Illinois and South Carolina — teams Ramey listed among his top 10 choices — have recently picked up point guard commitments.
If Ramey picks the Tigers and joins a St. Louis-heavy Missouri recruiting class, that will send a message: Martin will be in the mix for any area prospect Mizzou is interested in.
"Cuonzo has a lot of faith in me, he's expecting big things from me in the future and I just feel like we have a really good relationship," Smith said. "I'm excited to get to Columbia and work with him and the staff."
Will Mizzou add a graduate transfer?
Kassius Robertson came to Missouri from Canisius and turned into the Tigers’ leader during his lone season in Columbia. Can Missouri find another impact graduate transfer for next season?
Following the addition of Smith, Missouri will still have two open scholarships, assuming Jontay Porter stays in the NBA Draft. One of those can go to Ramey, and the other could be used on a veteran who would fill out a young Mizzou team. The Tigers are in the mix for Aaron Calixte, a graduate transfer guard from Maine who averaged 16.9 points per game last season.

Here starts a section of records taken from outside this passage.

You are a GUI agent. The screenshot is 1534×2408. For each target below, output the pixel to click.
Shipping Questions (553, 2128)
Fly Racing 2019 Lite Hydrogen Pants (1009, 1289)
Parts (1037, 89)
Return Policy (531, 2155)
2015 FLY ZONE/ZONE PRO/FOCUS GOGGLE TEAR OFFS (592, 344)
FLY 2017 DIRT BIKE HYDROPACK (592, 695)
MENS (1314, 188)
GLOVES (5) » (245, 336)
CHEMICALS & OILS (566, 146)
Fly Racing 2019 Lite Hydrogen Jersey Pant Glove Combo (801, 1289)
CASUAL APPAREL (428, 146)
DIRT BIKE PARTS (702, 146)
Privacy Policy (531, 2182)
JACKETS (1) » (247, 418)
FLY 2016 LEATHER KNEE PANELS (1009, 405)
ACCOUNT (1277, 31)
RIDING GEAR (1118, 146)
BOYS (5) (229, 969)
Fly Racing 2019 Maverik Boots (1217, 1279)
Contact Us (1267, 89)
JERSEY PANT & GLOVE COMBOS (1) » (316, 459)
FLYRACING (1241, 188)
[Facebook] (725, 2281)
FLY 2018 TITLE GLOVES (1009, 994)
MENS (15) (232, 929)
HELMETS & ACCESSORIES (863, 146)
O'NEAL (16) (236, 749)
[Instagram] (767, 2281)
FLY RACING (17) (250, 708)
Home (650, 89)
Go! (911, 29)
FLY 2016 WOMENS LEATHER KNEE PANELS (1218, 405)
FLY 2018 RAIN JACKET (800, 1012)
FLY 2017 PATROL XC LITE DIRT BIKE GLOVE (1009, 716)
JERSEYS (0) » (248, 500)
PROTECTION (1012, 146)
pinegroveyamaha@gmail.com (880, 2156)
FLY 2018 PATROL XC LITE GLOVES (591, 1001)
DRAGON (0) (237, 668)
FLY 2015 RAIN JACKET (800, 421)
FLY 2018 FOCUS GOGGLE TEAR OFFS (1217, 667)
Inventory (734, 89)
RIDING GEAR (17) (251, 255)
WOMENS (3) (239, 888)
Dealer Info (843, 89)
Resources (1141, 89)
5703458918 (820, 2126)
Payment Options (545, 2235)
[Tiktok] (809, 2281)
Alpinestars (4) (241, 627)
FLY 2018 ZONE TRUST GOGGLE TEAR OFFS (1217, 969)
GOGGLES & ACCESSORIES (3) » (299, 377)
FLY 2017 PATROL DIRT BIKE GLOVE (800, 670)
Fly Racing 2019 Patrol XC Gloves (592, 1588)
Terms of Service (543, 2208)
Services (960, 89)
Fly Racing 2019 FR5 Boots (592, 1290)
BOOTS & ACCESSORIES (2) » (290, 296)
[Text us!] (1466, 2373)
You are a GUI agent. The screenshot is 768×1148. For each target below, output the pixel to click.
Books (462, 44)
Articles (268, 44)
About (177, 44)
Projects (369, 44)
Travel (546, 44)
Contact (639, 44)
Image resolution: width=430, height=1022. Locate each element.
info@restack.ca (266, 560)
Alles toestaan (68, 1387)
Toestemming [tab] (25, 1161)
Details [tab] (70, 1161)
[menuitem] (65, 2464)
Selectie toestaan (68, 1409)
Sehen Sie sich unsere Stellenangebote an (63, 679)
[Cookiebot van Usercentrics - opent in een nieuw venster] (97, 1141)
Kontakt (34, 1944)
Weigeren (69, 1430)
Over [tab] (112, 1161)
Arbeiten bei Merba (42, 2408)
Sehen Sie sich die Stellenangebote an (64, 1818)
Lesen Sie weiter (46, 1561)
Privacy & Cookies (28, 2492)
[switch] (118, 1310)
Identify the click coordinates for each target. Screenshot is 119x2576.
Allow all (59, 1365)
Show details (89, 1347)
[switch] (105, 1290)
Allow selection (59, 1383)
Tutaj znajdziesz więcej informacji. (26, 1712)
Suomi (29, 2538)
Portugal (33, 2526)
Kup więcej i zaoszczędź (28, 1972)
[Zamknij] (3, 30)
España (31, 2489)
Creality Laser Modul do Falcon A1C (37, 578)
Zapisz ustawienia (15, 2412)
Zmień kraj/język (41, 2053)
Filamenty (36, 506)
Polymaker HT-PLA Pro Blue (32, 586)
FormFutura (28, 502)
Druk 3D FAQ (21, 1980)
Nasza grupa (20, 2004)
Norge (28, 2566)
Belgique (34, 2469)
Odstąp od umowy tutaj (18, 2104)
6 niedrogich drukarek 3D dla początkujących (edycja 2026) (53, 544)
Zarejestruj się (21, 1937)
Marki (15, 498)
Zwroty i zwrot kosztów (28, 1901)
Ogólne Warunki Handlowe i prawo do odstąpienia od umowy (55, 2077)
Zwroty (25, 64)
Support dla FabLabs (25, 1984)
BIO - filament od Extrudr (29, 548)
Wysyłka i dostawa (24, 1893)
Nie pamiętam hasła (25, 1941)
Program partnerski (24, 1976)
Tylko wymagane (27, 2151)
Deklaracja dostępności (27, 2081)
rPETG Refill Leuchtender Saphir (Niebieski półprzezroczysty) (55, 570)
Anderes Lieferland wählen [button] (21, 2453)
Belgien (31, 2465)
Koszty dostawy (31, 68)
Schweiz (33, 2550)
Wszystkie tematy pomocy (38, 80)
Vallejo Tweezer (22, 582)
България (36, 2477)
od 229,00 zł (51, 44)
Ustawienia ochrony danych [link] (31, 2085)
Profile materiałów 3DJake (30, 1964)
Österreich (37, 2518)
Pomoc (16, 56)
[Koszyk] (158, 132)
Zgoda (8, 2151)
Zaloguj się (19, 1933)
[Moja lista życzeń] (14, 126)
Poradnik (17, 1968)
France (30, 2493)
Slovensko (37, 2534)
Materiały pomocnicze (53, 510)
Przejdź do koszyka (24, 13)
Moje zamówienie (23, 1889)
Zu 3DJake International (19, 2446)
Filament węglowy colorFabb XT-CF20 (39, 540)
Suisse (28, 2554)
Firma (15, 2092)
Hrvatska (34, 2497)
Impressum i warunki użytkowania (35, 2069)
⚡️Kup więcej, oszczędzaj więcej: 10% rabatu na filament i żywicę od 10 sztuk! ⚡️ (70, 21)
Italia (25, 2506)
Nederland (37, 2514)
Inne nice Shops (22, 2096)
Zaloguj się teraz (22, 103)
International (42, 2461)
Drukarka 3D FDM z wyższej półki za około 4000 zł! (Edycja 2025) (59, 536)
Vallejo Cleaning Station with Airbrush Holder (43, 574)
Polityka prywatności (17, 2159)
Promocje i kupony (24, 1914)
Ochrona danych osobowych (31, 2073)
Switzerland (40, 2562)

Missouri could also use that second open scholarship to take another transfer who would have to sit out a season. The Tigers are hosting Dru Smith for a visit the weekend of April 27. Smith — who averaged 13.7 points, 3.5 rebounds, 4.6 assists and 2.0 steals per game last season — would have two seasons of eligibility remaining after he misses the 2018-19 season.
Tough road series for the Tigers
Mizzou lost all three of its baseball games this past weekend at Florida. Only the first game, a 3-1 result, was close.
The Gators (32-6, 12-3) are the No. 1 team in the country, so Missouri never seemed likely to win a series at UF, but the sweep dropped MU’s record to 24-12 and 6-9 in conference play.
"We just got it handed to us,” Missouri coach Steve Beiser said after the Tigers lost a doubleheader Saturday, 10-2 and 7-2. “That's about all I can say. They dominated us. ... We just have to regroup and turn this thing around."
The last SEC baseball team to make the NCAA Tournament with a losing conference record was Auburn in 2015. Auburn went 13-17 in SEC play that season but had the No. 25 RPI in the country. The SEC was the best RPI league in the country in 2015, too.
Missouri currently ranks 31st in RPI, and the SEC has six of the top 12 RPI teams (No. 1 Florida, No. 4 Arkansas, No. 6 Mississippi, No. 7 Georgia, No. 11 Texas A&M, No. 12 Kentucky). Two of those teams — Kentucky and Georgia — are among Mizzou’s opponents for the Tigers’ final five conference series, so Missouri has opportunities to bolster its case to qualify for its first NCAA tournament since 2012.
Some softball success
MU’s softball team picked up its first SEC series win this past weekend, and it was technically a sweep.
Missouri had to cancel its third and final game against No. 8 Auburn, but the Tigers won the first two to push their conference record to 6-11. Those victories should help MU’s RPI, which was already No. 23 in the country as of April 8.
"We talked about how we thought we're playing our best ball of the season as of late and we showed that again today over the two games," interim Missouri coach Gina Fogue said. "Auburn is a top 10 team for a reason with outstanding pitching and we once again battled our hearts out until the very end."
Mizzou is now in 11th place in the 13-team SEC. (Vanderbilt doesn’t field a softball team.) Only the top 12 teams will participate in the SEC tournament, which Mizzou hosts this season.
The Tigers final two conference series are against tough teams: Florida and South Carolina. In the latest USA Today coaches poll, Florida was No. 6 and South Carolina was No. 11. The two teams met for a series this past weekend, and the Gators swept the Gamecocks in Florida.